[MATERIAL FOR THIS EXERCISE — start]

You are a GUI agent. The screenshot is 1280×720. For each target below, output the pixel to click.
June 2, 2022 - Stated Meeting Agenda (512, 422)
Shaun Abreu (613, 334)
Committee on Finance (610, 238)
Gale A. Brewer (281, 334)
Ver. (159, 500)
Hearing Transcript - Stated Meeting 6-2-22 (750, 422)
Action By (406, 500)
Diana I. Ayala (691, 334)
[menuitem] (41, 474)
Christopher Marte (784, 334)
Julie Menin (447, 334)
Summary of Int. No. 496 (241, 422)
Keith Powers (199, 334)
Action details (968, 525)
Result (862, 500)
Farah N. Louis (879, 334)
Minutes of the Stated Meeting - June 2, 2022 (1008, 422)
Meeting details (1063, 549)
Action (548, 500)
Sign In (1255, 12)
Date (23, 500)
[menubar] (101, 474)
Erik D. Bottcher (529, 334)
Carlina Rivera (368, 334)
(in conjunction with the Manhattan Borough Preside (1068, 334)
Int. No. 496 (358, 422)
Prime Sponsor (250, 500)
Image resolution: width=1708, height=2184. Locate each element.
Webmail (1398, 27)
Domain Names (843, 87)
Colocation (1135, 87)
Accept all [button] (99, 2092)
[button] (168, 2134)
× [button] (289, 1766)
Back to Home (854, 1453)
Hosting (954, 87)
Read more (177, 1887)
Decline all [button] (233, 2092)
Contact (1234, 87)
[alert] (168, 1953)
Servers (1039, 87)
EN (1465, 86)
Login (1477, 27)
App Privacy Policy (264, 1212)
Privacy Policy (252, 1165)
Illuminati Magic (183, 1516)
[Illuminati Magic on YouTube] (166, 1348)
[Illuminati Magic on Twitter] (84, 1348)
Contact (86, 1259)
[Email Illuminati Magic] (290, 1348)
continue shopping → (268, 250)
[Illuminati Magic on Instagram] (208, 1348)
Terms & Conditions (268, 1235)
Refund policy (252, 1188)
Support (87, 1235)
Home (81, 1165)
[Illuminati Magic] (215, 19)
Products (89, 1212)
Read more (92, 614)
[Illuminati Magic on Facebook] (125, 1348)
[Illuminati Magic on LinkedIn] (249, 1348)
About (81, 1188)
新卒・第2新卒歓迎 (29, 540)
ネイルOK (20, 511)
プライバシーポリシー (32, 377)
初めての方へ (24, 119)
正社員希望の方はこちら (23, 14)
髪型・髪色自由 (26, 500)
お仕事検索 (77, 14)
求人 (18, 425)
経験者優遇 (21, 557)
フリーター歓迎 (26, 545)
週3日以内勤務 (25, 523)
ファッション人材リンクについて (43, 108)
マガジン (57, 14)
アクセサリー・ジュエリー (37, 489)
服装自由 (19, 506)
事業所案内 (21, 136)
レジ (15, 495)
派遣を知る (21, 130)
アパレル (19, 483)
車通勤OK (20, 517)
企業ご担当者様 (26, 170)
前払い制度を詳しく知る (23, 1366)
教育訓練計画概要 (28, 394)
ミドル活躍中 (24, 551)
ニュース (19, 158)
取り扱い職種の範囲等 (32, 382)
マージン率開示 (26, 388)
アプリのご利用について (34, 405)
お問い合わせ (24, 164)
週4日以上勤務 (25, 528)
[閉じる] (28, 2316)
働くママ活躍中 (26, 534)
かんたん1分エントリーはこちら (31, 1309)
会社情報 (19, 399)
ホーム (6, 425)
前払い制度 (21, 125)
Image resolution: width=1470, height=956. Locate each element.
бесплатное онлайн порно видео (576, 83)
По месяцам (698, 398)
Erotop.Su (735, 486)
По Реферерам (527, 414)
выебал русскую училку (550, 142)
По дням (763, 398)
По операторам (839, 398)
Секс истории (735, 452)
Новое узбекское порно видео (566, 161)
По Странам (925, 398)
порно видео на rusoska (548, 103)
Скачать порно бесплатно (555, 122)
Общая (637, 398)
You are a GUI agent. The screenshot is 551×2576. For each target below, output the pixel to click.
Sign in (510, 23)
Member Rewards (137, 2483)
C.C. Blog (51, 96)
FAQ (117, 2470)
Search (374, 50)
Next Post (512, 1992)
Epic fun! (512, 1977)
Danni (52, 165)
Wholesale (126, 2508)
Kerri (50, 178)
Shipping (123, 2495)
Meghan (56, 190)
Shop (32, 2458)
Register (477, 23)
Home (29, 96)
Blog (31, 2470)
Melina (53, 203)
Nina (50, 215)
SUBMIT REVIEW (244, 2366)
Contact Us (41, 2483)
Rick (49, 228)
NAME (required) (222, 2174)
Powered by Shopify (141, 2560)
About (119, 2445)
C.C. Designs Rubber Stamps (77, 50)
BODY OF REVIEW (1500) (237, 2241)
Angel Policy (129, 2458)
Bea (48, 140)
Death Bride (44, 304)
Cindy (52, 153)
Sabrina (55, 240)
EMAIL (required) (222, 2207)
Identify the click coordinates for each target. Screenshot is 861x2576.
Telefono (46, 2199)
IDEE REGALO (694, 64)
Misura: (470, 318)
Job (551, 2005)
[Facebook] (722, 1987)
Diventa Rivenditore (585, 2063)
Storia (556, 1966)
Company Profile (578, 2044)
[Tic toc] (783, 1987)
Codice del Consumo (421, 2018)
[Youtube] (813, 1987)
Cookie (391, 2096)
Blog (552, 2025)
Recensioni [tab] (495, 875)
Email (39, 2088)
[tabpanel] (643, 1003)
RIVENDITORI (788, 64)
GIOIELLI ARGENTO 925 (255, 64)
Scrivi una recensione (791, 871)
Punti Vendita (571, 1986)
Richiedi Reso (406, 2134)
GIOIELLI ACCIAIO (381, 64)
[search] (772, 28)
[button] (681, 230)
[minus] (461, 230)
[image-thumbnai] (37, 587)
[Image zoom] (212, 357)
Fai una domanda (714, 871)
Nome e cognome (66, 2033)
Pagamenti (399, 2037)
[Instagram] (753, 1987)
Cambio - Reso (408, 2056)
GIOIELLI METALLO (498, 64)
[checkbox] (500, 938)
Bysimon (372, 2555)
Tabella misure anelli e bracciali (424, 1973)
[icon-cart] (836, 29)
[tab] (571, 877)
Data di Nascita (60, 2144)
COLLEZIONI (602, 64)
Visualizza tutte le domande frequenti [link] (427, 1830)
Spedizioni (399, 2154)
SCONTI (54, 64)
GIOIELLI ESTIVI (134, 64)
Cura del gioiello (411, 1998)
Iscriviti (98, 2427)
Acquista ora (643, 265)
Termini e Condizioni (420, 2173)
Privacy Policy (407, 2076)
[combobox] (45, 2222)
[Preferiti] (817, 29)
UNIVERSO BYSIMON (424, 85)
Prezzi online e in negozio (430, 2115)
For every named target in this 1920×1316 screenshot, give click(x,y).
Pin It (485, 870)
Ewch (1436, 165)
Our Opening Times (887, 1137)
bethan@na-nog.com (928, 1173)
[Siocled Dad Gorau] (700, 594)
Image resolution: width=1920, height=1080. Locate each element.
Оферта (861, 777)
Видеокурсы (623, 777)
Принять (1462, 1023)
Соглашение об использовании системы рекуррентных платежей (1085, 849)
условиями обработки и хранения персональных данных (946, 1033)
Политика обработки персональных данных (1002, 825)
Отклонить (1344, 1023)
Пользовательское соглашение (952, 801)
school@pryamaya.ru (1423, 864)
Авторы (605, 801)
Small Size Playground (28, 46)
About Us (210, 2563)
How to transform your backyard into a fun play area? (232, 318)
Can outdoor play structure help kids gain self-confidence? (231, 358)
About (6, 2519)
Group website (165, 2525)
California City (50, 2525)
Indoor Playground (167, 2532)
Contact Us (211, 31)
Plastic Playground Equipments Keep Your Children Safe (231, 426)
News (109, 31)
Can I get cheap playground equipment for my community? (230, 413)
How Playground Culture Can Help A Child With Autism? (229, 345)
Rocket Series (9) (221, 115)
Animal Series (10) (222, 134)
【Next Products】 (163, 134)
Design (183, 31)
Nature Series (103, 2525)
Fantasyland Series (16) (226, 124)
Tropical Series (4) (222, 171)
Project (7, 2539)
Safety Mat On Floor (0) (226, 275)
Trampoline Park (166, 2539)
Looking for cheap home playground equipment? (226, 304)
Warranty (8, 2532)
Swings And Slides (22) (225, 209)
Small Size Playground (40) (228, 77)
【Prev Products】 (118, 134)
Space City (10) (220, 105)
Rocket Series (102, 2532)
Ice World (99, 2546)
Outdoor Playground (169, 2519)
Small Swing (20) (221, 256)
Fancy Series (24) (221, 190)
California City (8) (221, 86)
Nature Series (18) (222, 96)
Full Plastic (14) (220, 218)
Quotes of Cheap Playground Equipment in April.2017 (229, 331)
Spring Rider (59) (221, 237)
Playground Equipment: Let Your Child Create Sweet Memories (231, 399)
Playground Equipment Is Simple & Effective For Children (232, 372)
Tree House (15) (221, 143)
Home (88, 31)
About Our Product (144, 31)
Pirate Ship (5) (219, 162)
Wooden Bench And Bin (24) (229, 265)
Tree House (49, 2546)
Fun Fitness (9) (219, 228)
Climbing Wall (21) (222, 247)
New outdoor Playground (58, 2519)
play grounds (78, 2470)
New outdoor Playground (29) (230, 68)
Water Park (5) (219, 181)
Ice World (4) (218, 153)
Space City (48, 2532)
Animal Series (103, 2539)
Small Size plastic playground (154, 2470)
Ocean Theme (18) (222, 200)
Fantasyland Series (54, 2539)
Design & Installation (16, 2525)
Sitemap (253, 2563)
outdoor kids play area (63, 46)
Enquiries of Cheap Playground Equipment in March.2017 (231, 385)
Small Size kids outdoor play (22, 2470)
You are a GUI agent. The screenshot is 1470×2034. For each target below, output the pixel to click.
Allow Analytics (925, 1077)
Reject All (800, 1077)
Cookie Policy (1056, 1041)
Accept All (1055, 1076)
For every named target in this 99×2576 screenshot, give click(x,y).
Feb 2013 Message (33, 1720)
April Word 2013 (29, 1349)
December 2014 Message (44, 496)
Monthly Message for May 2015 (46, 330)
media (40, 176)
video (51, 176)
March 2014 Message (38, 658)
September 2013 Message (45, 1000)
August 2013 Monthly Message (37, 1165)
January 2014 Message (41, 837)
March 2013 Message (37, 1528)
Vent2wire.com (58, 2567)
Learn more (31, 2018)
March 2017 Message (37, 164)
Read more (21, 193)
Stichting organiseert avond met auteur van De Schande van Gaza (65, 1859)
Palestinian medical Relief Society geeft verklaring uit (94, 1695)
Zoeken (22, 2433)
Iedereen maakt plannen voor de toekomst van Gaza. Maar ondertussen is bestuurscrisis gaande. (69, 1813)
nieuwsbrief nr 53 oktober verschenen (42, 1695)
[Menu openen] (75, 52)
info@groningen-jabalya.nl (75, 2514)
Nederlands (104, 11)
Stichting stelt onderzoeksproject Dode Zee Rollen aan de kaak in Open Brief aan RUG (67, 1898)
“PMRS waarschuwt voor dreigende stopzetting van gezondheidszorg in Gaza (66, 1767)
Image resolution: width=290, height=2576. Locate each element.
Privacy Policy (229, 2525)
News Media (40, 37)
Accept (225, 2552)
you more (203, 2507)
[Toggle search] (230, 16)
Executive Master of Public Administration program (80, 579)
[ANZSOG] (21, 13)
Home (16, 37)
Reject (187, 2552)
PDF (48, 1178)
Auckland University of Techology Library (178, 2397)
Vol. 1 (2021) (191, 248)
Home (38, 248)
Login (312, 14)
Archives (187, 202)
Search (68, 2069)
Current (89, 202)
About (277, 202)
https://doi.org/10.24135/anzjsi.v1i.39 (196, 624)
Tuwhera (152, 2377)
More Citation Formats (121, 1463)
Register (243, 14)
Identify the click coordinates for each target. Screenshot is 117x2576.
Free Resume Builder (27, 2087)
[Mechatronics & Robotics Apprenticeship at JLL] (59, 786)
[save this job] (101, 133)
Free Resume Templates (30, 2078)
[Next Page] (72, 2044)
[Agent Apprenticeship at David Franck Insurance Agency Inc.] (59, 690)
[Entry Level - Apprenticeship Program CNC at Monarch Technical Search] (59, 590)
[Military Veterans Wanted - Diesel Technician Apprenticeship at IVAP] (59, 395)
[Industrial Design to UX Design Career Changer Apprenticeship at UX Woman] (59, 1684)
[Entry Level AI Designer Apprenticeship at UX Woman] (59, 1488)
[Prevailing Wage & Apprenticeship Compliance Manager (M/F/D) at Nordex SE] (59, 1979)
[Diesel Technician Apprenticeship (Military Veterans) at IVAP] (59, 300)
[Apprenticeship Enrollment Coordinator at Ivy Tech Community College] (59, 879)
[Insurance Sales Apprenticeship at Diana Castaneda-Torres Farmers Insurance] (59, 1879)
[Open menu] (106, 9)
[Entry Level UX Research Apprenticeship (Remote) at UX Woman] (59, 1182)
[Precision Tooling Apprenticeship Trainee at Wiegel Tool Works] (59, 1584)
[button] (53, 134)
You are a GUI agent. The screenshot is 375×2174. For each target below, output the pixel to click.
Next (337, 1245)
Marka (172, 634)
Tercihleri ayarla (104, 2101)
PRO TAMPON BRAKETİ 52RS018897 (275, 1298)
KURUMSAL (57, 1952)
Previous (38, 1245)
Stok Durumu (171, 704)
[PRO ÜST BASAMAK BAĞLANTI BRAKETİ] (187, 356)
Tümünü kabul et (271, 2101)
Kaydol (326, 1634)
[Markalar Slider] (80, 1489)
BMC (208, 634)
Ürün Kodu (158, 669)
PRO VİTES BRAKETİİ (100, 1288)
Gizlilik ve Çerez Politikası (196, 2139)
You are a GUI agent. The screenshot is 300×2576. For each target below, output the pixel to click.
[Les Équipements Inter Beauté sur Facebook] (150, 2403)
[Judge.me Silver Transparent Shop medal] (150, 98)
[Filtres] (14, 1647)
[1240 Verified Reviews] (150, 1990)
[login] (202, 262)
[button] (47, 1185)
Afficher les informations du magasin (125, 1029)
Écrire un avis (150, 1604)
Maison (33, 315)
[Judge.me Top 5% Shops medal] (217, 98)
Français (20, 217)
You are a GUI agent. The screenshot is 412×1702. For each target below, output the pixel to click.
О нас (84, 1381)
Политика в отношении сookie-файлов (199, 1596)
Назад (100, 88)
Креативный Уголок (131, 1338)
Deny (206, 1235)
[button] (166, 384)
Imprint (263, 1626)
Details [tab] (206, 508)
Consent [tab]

[MATERIAL FOR THIS EXERCISE — finish]

• **WHAT YOU WILL DO**
Give back exactly the lines above, from the line containing "Gaza (66, 1767)" through the line containing "[Apprenticeship Enrollment Coordinator", with both end lines and nothing more.

• **YOUR RESPONSE**
“PMRS waarschuwt voor dreigende stopzetting van gezondheidszorg in Gaza (66, 1767)
Image resolution: width=290, height=2576. Locate each element.
Privacy Policy (229, 2525)
News Media (40, 37)
Accept (225, 2552)
you more (203, 2507)
[Toggle search] (230, 16)
Executive Master of Public Administration program (80, 579)
[ANZSOG] (21, 13)
Home (16, 37)
Reject (187, 2552)
PDF (48, 1178)
Auckland University of Techology Library (178, 2397)
Vol. 1 (2021) (191, 248)
Home (38, 248)
Login (312, 14)
Archives (187, 202)
Search (68, 2069)
Current (89, 202)
About (277, 202)
https://doi.org/10.24135/anzjsi.v1i.39 (196, 624)
Tuwhera (152, 2377)
More Citation Formats (121, 1463)
Register (243, 14)
Identify the click coordinates for each target. Screenshot is 117x2576.
Free Resume Builder (27, 2087)
[Mechatronics & Robotics Apprenticeship at JLL] (59, 786)
[save this job] (101, 133)
Free Resume Templates (30, 2078)
[Next Page] (72, 2044)
[Agent Apprenticeship at David Franck Insurance Agency Inc.] (59, 690)
[Entry Level - Apprenticeship Program CNC at Monarch Technical Search] (59, 590)
[Military Veterans Wanted - Diesel Technician Apprenticeship at IVAP] (59, 395)
[Industrial Design to UX Design Career Changer Apprenticeship at UX Woman] (59, 1684)
[Entry Level AI Designer Apprenticeship at UX Woman] (59, 1488)
[Prevailing Wage & Apprenticeship Compliance Manager (M/F/D) at Nordex SE] (59, 1979)
[Diesel Technician Apprenticeship (Military Veterans) at IVAP] (59, 300)
[Apprenticeship Enrollment Coordinator at Ivy Tech Community College] (59, 879)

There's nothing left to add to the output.